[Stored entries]

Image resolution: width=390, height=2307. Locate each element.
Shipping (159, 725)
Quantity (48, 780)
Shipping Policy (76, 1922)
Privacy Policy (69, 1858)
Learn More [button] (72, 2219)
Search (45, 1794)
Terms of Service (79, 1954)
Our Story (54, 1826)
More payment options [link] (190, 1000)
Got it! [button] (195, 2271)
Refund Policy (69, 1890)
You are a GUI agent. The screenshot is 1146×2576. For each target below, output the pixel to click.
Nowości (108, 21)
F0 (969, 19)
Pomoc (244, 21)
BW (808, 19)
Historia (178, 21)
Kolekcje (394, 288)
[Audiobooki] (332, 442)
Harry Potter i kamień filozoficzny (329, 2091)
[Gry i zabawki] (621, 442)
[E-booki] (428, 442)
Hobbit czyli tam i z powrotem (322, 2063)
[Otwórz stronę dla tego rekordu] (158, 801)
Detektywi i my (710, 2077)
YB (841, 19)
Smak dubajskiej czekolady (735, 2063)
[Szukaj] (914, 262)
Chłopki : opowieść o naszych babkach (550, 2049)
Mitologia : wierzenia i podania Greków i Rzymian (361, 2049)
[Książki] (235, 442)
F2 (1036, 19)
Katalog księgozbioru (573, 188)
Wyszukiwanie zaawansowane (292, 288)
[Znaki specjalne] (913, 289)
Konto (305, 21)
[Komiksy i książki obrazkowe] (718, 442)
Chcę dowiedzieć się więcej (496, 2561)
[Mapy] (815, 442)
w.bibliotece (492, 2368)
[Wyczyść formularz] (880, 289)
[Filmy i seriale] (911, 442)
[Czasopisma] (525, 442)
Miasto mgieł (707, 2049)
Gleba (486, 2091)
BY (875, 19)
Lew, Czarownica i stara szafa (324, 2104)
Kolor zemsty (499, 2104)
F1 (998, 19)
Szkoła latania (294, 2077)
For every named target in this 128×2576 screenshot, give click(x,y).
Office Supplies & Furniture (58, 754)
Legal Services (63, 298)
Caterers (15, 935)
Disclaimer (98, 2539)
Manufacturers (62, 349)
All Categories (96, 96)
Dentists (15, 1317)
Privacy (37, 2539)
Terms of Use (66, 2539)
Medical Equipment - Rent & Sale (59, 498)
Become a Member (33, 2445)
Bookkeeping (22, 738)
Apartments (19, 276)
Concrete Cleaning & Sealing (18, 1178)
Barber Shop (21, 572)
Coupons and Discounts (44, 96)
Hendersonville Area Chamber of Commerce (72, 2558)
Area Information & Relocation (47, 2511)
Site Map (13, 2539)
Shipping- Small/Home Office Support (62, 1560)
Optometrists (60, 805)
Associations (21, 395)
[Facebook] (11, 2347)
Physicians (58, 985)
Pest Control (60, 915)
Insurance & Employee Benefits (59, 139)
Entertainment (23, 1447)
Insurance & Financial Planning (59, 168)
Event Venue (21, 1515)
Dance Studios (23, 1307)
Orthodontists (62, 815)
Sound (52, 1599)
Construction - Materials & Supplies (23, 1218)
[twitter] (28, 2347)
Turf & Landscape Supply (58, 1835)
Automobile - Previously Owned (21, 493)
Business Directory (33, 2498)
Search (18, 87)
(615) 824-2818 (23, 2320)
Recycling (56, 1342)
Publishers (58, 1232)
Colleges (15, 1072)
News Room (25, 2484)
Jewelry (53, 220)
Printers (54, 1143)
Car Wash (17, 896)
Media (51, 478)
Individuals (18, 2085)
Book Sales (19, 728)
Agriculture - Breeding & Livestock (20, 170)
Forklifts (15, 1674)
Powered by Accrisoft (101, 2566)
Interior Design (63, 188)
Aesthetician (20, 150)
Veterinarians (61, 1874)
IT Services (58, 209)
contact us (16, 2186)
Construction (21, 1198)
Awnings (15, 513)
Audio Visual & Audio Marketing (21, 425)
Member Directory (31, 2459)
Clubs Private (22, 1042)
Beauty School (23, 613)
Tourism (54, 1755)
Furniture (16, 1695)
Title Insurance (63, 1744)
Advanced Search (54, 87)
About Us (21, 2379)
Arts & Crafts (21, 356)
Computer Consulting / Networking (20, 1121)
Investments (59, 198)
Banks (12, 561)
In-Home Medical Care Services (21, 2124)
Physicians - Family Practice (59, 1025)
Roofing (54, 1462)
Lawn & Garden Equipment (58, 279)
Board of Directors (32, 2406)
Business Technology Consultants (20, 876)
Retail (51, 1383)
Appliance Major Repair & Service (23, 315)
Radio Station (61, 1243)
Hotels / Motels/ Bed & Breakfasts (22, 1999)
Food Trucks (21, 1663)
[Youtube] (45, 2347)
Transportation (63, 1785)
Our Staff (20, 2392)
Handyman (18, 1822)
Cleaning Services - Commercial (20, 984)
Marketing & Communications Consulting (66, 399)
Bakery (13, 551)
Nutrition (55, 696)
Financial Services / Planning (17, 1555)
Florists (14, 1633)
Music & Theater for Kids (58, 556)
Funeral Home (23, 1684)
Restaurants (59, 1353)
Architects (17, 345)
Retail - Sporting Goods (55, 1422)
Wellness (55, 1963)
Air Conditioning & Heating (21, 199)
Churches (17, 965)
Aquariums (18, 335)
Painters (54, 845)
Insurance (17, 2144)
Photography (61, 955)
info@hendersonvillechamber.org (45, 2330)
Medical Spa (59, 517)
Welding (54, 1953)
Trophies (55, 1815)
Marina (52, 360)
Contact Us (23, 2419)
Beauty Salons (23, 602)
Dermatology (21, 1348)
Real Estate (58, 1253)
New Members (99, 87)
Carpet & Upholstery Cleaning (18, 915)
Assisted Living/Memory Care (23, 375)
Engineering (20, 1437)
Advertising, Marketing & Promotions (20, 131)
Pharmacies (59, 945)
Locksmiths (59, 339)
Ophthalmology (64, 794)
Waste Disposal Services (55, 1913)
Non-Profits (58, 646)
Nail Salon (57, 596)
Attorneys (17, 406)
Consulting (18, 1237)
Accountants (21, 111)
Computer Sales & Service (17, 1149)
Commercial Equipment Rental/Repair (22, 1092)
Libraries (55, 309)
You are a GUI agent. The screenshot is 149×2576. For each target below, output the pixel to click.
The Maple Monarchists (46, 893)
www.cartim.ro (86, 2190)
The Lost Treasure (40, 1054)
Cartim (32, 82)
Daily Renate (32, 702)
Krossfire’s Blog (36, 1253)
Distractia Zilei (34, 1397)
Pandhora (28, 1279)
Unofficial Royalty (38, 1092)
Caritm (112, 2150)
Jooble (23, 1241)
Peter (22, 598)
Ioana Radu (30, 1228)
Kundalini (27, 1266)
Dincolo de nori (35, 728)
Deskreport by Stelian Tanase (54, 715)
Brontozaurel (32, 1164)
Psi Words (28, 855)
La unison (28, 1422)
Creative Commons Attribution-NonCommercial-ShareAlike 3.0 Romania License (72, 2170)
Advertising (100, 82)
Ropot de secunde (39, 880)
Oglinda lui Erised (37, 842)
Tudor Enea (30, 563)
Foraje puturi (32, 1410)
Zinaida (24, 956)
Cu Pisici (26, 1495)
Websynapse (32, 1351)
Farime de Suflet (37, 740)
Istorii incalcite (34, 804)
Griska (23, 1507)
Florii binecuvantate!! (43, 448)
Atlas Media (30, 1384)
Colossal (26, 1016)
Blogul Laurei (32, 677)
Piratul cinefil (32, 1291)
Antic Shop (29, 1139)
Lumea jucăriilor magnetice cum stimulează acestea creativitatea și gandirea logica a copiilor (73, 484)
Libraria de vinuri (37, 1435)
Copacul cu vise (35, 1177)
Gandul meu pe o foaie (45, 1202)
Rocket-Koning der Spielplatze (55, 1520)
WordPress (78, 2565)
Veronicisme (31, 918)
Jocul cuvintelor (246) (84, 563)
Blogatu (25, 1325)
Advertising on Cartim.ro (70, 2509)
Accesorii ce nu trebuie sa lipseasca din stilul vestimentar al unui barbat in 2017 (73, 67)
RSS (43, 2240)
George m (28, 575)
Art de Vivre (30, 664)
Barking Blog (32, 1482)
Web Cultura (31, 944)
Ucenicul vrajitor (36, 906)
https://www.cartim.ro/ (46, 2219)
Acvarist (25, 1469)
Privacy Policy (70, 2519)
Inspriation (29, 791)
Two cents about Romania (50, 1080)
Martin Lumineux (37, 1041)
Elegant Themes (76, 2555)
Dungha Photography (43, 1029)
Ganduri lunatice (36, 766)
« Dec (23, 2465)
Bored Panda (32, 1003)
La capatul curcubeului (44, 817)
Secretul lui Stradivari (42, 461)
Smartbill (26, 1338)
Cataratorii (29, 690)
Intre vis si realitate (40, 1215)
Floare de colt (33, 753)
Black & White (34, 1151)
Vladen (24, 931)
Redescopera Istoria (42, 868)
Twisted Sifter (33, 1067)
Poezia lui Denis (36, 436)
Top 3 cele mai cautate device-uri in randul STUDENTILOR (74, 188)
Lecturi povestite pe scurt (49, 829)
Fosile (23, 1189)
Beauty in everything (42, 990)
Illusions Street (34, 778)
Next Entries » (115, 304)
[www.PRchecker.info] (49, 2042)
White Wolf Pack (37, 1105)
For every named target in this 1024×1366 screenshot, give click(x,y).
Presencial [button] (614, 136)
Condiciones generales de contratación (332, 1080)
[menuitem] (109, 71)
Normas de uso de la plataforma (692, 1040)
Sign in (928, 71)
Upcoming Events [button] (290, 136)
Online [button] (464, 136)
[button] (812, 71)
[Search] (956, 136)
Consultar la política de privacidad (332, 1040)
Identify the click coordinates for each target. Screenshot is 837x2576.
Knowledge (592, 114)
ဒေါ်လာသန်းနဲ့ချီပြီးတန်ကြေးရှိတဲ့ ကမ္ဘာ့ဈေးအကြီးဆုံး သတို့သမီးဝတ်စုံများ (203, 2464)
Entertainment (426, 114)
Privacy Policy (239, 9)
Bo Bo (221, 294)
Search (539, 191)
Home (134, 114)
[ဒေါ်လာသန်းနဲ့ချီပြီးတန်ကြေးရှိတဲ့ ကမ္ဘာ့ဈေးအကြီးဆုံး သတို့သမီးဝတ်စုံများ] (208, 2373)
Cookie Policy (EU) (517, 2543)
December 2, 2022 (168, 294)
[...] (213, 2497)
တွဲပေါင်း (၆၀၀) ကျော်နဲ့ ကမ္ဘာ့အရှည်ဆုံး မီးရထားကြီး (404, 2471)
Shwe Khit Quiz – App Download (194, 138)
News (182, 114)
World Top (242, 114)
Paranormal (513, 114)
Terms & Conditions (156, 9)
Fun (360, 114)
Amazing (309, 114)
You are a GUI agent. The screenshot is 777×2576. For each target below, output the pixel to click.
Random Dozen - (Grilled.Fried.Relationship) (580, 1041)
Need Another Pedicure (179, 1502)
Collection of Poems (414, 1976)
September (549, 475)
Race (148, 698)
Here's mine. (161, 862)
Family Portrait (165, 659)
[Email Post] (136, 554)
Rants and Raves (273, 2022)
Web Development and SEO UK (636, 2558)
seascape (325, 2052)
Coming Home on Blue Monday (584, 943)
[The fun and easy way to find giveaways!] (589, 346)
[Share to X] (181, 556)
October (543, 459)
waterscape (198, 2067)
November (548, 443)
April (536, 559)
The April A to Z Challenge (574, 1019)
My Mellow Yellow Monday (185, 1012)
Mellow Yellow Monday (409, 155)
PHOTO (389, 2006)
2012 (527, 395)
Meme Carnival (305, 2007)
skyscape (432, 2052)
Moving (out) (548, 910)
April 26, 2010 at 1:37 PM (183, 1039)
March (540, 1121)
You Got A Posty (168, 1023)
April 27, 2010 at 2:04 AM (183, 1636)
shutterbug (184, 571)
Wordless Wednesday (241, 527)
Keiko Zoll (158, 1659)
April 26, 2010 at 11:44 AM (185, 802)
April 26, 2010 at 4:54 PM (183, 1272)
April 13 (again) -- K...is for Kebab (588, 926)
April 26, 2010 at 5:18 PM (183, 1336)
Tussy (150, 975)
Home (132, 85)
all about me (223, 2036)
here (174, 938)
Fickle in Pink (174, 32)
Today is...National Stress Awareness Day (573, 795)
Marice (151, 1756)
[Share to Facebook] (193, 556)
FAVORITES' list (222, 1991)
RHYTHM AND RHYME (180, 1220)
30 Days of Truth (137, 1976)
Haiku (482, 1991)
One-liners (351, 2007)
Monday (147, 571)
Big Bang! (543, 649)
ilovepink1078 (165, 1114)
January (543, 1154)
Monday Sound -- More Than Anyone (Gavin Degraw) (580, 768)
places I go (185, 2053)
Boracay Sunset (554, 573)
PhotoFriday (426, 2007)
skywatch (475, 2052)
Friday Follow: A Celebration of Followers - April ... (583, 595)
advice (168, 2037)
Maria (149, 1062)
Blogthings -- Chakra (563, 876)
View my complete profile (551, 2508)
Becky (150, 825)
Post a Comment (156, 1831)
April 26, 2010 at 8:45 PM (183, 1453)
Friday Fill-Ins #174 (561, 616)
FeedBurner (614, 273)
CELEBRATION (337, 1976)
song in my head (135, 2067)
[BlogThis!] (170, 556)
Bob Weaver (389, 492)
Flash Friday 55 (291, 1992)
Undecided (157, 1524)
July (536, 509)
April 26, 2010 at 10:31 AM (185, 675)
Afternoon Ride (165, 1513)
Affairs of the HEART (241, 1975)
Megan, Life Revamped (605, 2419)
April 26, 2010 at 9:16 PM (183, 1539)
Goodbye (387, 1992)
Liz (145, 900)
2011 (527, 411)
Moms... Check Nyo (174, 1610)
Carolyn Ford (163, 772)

_Problem requirements:_
Your answer should consist of every line from the entries that holds "click".

_Exercise response:_
You are a GUI agent. The screenshot is 1146×2576. For each target below, output the pixel to click.
For every named target in this 128×2576 screenshot, give click(x,y).
You are a GUI agent. The screenshot is 149×2576. For each target below, output the pixel to click.
For every named target in this 1024×1366 screenshot, give click(x,y).
Identify the click coordinates for each target. Screenshot is 837x2576.
You are a GUI agent. The screenshot is 777×2576. For each target below, output the pixel to click.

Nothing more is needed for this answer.